Open ozgune opened 8 years ago
We heard about providing native Spark integration with Citus from two customers (+2).
I'm also copying/pasting a conversation from https://github.com/citusdata/citus_docs/issues/209 as feedback on Spark integration to this comment.
I'm using Citus together with Slurm and Spark (about 400 compute cores in total). So I have many parallel SELECT
and INSERT/UPDATE
queries and many concurrent transactions. Most of my tables are relatively small, but some have > 100 million entries. I would like to stick to PostgreSQL for this data instead of using Cassandra or so because I need to perform spatial queries (for which I usePostgis). My goal is to horizontally scale-out INSERT
and SELECT
statements. It seems that I'm able to achieve this with Citus. However, I have to give up FOREIGN KEY
constraints and thus suffer in terms of data integrity (e.g. I can no longer do DELETE ON CASCADE
, but need to implement this logic application side).
Is this idea now collecting dust? Still looking for options of using Spark efficiently with Citus.

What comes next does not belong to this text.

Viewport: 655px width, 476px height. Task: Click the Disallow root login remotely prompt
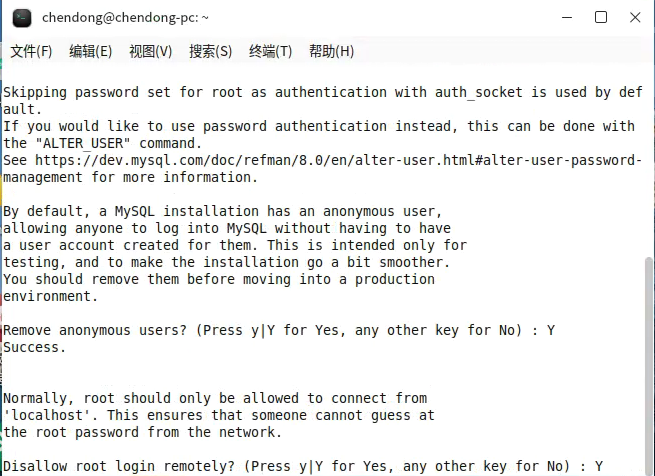pos(303,466)
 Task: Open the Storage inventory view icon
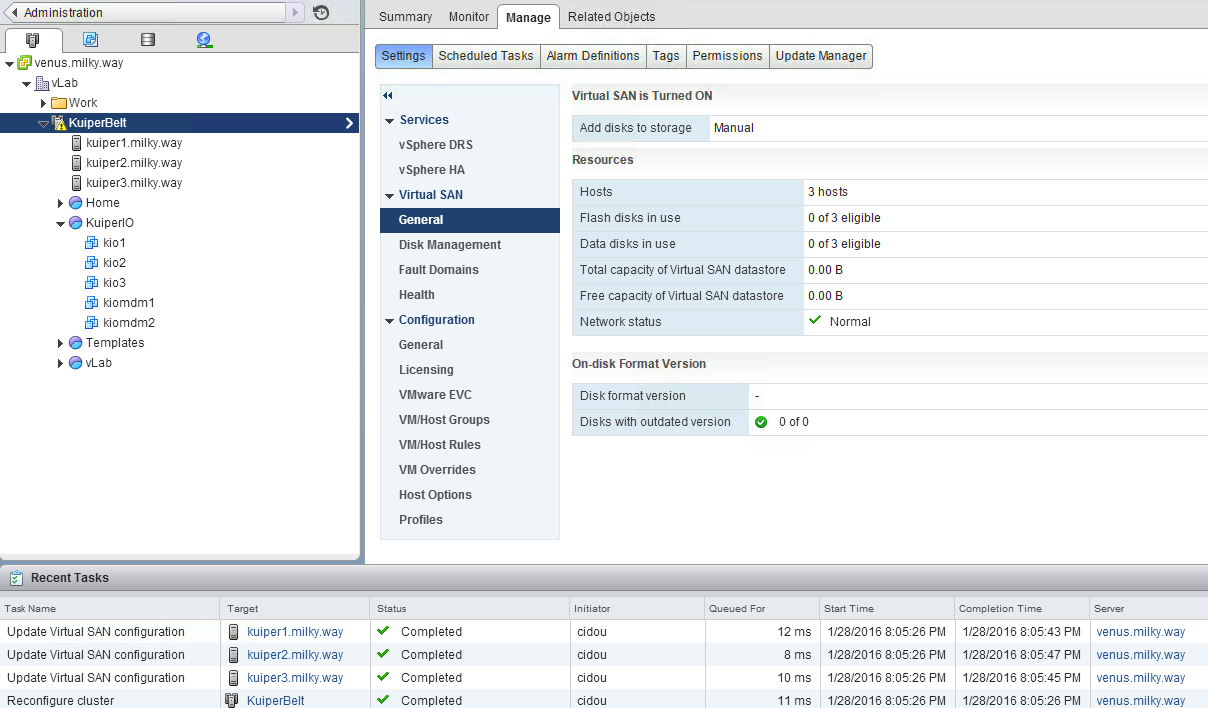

@dimon222, could you a bit explain what kind of integration are you looking for, and what are you trying to accomplish?
Here is a way to use Citus with Spark; https://github.com/koeninger/spark-citus
Is there any plan to create a custom spark datasource implementation. We currently use the spark-citus. -> but this only works for writing data not reading.
In should be really cool if spark can just load the citus shards in rdd partitions do some transformations maybe ML things and the store the results back. -> even maybe upsert.
Has anyone tried to load citus shards parallel using spark?
Is there any plan to create a custom spark datasource implementation. We currently use the spark-citus. -> but this only works for writing data not reading.
In should be really cool if spark can just load the citus shards in rdd partitions do some transformations maybe ML things and the store the results back. -> even maybe upsert.
Has anyone explored this. We are also using spark and looking for above feature which be of great value.
We could consider writing a spark_fdw (foreign data wrapper) to enable querying data in Spark.
Or we could build a tight integration between Spark and PostgreSQL / Citus. In this scenario, Spark manages distributed roll-ups and PostgreSQL acts as the presentation layer.